Can we really compare Montana to Michigan? Montana has so much undeveloped land and private ranches that there are rivers and sections of rivers that may not see fishermen all year. Just dont think we have apples to apples here. Maybe we should compare two states that are more alike in fishing pressure and population.

Ganzer


----------



## REG (Oct 25, 2002)

Ganzer,

Originally, that comparison was repeatedly referenced by gear reg advocates at the October NRC meeting. And, might I add, incorrectly, as the abundance of "flies only" water was highlighted. Upon examination of the regulations, however, it was duly noted that, in fact, the state of Montana has no flies only water, despite having to protect delicate populations of wild cutthroat and bull trout populations.

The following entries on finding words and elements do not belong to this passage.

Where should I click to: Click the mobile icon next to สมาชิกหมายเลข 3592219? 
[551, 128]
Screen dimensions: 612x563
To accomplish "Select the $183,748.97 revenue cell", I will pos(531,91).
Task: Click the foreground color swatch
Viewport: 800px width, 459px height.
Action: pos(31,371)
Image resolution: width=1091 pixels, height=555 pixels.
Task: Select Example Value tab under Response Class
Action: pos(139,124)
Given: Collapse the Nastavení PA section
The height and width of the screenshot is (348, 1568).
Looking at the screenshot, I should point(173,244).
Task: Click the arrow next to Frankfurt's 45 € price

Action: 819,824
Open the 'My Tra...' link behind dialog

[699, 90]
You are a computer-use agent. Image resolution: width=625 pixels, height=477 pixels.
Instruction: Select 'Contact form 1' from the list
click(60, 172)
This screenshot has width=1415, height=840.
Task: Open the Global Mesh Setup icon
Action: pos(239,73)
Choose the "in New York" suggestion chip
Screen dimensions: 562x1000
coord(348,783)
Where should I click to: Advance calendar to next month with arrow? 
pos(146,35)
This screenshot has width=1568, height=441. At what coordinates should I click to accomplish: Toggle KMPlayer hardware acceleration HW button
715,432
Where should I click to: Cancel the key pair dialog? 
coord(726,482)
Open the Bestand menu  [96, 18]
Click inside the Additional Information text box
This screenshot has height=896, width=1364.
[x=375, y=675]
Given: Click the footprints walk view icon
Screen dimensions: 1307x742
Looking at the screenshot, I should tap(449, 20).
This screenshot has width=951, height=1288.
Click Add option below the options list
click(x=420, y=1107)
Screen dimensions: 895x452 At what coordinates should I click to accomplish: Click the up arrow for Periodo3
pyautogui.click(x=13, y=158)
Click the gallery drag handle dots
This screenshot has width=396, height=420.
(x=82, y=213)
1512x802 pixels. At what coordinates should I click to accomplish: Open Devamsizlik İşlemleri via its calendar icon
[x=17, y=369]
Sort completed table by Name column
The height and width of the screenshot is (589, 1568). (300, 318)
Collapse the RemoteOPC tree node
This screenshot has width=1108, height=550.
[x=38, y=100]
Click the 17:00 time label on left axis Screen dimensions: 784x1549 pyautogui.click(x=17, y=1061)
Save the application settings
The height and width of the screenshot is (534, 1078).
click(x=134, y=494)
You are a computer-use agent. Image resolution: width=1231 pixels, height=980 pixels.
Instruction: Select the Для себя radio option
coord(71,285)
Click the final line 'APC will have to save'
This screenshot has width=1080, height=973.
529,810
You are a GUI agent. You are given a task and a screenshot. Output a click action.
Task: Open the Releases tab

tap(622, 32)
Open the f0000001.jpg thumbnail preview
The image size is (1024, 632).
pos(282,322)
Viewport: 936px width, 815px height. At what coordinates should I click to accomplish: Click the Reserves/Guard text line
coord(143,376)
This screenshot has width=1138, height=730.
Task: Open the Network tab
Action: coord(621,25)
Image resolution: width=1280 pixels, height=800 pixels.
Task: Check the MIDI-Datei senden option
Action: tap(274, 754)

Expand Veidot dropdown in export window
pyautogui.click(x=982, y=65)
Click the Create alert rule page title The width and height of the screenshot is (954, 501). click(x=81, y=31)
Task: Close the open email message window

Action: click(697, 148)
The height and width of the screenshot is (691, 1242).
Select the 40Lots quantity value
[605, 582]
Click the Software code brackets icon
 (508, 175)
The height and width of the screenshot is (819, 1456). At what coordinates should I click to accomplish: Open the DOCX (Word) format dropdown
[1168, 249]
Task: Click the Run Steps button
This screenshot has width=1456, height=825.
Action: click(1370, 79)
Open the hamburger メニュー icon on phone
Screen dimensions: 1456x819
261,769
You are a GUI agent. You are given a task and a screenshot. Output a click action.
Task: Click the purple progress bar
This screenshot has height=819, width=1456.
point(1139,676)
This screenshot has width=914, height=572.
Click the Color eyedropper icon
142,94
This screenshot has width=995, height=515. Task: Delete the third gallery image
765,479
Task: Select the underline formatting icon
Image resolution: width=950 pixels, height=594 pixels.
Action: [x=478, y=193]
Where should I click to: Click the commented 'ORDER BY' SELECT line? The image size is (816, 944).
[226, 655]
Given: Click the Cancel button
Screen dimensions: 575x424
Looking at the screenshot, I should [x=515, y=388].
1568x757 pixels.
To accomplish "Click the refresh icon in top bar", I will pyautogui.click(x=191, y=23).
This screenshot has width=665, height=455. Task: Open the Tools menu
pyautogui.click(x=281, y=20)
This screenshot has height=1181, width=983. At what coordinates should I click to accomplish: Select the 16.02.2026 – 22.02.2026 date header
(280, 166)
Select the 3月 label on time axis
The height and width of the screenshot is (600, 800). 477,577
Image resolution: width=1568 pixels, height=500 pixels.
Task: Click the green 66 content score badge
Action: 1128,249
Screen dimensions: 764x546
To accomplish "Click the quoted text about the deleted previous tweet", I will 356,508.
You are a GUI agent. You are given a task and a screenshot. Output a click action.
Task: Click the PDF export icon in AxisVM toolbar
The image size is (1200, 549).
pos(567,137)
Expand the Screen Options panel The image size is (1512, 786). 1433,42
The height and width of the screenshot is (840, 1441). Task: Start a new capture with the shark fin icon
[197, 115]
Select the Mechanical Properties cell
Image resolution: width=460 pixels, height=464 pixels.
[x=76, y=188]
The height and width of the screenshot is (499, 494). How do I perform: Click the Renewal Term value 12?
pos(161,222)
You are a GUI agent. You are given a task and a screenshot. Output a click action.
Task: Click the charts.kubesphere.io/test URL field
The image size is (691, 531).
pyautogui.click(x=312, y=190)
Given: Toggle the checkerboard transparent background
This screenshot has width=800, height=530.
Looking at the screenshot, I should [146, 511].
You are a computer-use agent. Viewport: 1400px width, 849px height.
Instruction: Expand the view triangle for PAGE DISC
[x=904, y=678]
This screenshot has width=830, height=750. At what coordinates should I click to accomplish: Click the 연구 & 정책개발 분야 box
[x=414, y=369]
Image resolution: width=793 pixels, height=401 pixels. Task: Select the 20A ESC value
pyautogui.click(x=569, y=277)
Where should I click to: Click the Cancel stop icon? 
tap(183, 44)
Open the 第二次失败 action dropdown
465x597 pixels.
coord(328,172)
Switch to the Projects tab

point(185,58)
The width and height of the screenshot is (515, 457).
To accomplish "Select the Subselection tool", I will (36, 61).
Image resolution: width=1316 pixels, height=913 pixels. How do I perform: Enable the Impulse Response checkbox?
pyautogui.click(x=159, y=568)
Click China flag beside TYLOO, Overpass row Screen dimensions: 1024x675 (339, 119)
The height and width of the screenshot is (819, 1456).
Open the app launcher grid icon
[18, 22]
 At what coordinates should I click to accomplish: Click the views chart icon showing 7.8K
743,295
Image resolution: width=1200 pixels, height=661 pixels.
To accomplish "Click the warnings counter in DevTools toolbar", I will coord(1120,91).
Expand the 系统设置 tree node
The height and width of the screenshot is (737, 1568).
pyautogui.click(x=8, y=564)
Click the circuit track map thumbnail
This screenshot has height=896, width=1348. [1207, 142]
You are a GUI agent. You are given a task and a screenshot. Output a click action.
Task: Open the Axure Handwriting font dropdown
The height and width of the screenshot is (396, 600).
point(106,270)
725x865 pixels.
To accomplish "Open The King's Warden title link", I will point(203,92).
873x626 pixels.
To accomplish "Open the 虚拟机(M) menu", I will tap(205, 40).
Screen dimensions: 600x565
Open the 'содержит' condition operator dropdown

That said, your contrasts are duly noted, however, as it relates to fishing pressure, I would guess and say the fishing pressure for some of their waters may equal or surpass much of ours.

Cheers,

REG


----------



## WILDCATWICK (Mar 11, 2002)

> The question is, out of all the management tools available, how effective are gear restrictions, as a stand-alone intervention?
> 
> Read more at Michigan-Sportsman.com: Montana and Gear Restrictions - Page 2 - The Michigan Sportsman Forums http://www.michigan-sportsman.com/forum/showthread.php?t=365521&page=2#ixzz1Fe5wiZjd


That is a good question. One that I don't believe has been answered one way or another by studies yet. I have posted many of the studies here for everyone to look at. Most do not have good controls. Or they state that there is a statistical improvement but modest at best. 

Now with that being said, no where does it say it harms the fishery. Thus I have no problem with them setting some stretches a side for a different use. I just don't think they needed to increase the amount of gear restricted areas. Especially in streams that get anadromous runs.

I guess I'm different than most when I believe that the MDNRE has the right, and should, manage our resources for different uses. To regulate and study our waters for different methods and experiences. To say that just because we find a certain method of fishing or spearing or using TNT does not have a negative impact on the overall health of fish population then it should be allowed. I think that they need and should use social factors, science, and commonsense when creating our use regulations. And that is exactly what they do. We certainly don't have to agree with them and we certainly can protest them. Which also has been done.


----------



## REG (Oct 25, 2002)

I respect your personal opinion on preferences, Wildcatwick. To your point, I would say that if it wasn't for the last push to expand these waters, and, especially to add waters that were not recommended by the DNR/CWC selection criteria, it is doubtful we would have all this contentiousness. 

However, I would repeat there are at least 3 studies that demonstrate the combo of restricted regulations (gear regs and restricted creel) has no effect, again, the 23 year survey on the Pere Marquette River, the newly completed Black River study, and from the Prairie River in WI. That is about as separated as the studies get. Based on these 3, I think you would agree that it is highly unlikely that gear regs alone would show anything different.

That, and remember, social input is a 2 way street. With the increasing urbanization of the population, and perhaps changes in "common sense", there is a highly organized, motivated sector of the public (PETA) that would like to see no fishing at all. Whether those opinions will become more mainstream in the future, who can say? But I would guess and say much of their argument would be the same as those currently contending to increase gear reg streams, in that it would be for the trout's benefit.


----------